The holiday of Easter is taken from the early Anglo-Saxon pagan goddess Eostre. She was the mother goddess of Saxon pagans whose symbol was the rabbit which represented spring and fertility.
Additionally, the month of April was set aside by many ancient peoples in order to celebrate spring which is a time of renewal and rebirth. Another symbol used by ancient pagans to celebrate Eostre's holiday was done with bright colored painted eggs. They symbolized new life in the form of fertility and the blooming flowers of spring in which people gladly exchanged painted eggs and even flowers with each other.
A Greek tale of the goddess Persephone, discusses her return from the underworld to the light of day after being abducted by the god Hades from her mother, Demeter. Persephone's return was symbolic to the ancient Greeks that the resurrection of life in spring took place after the desolation of winter.
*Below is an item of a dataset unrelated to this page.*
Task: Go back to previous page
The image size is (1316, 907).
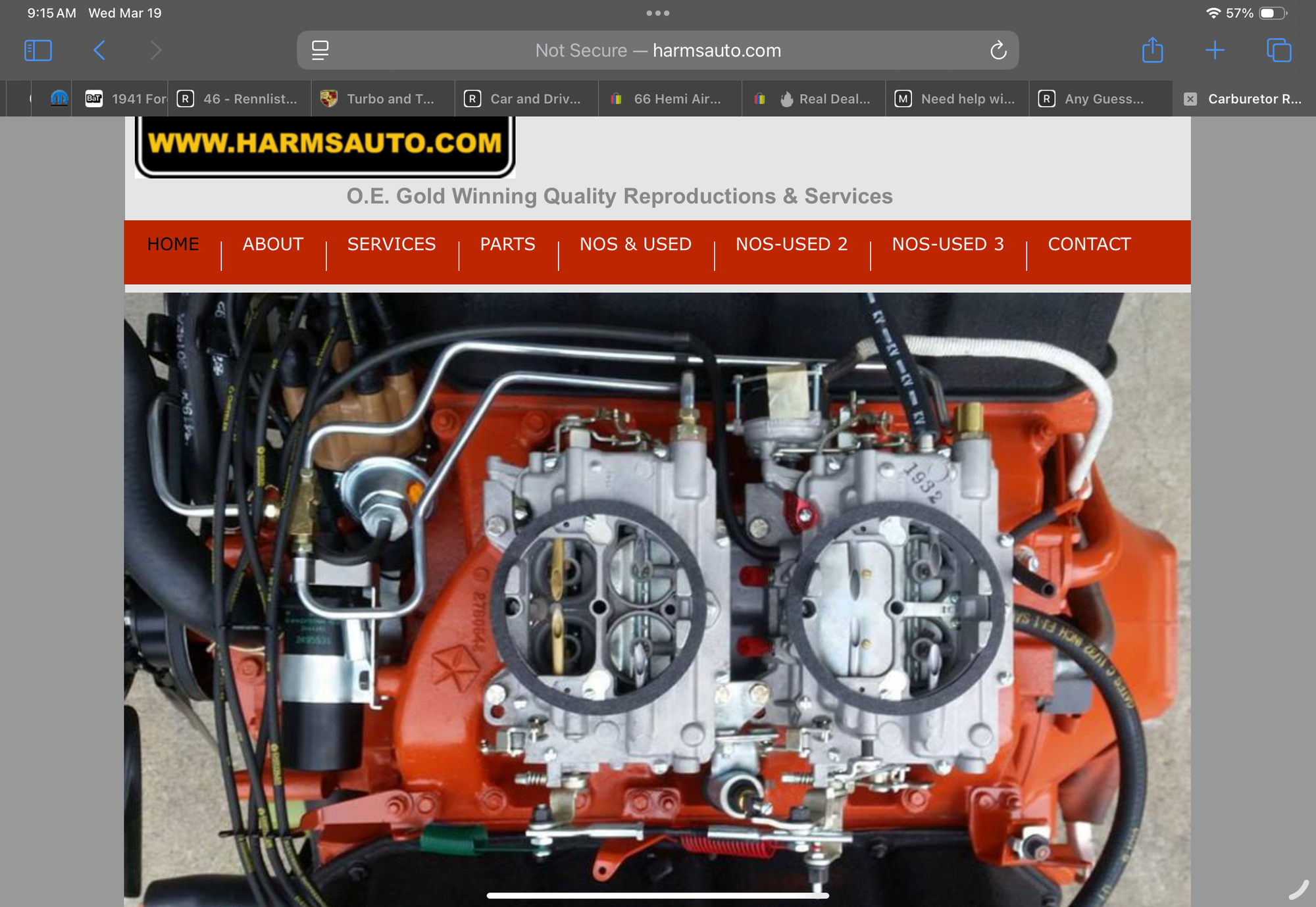Action: coord(99,51)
The myth of Persephone is obviously one tale Biblical authors borrowed from for the resurrection story when the ministry of Jesus was written in the New Testament.
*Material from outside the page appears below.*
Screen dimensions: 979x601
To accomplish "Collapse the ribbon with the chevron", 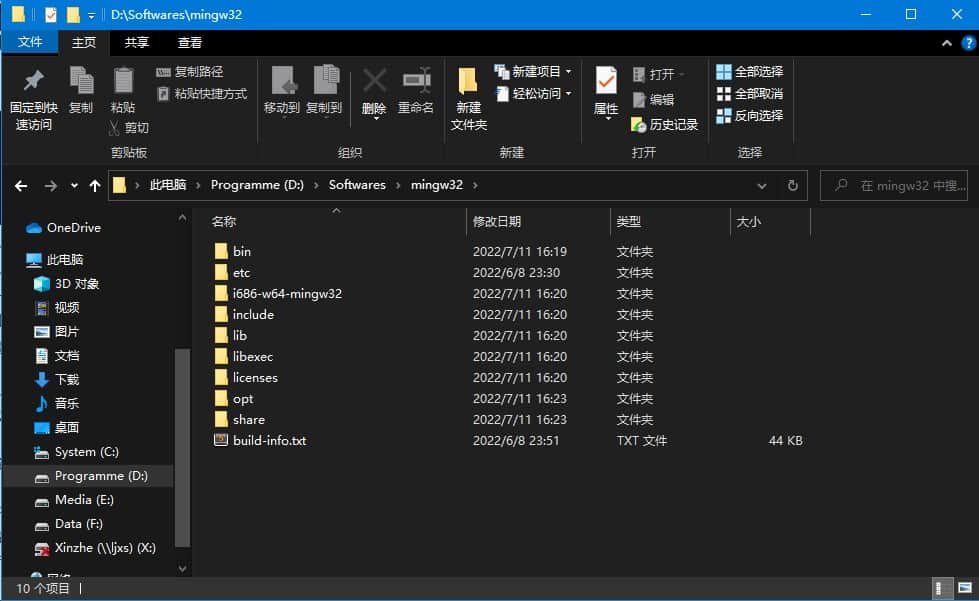I will [x=945, y=42].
What is unique about the tale of Jesus's rise from the dead is that it takes place on a different date each year. This is due to it taking place, not only during the spring equinox, but also on the first Sunday after the first full moon of Spring.
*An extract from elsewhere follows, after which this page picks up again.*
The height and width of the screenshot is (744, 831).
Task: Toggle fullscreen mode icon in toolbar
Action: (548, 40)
Yet it is during Easter and the Friday that precedes it (know to Christians as Good Friday) when Christians are reminded of the glory of sacrifice and suffering of their savior, Jesus.
According to the myth attributed to him, Jesus was crucified, died and then rose from the dead in order to to cleanse mankind of sin. Christian clergy continue to remind their flock of this and that they should emulate their messiah's example. Religionists continuously reverberate the same mantra year in and year out that it is only when one sacrifices in this life to another that one will, upon death, reach their spiritual paradise (heaven). Only in death, rather than life, will believers in God know their deity's glory and attain full salvation.
You should reject any philosophy that places sacrifice and human suffering as its highest standard of value since by doing so can condemn you to a life of self-destruction and misery. The emphasis on suffering and death is especially indicative of environmentalism, Christianity, and Communism. April 22nd of this year was not only Earth Day but also Good Friday and, oddly enough, it just so happens that Soviet Union founder Vladimir Lenin's birthday falls on that same day too. Interestingly enough, all three philosophies that damn mankind's existence lined up this past Friday like an evil axis.
Despite being an atheist, I still continue to celebrate Easter. Not to commemorate the resurrection of any god or conduct any sacrifice, but to extol my rational mind that I use to further my life and happiness. I am proud of the work I do, wealth I accumulate, and life I live.
You should be too.
I gladly buy chocolate bunnies, candied eggs and cards as a non-sacrificial, egotistical expression of my gratitude toward those I love and am friends with while celebrating the selfish-driven life I lead.
It is the entrepreneurs, creators and men and women of initiative whom I celebrate. Especially during holidays, since they are the ones who make the commercialism and abundance during holidays, like Easter, possible.
Let Easter and spring come to symbolize a time of rebirth for you by rejecting religious, altruistic notions of considering people like you as a means to an end and, instead, embrace a life of reason, happiness and freedom.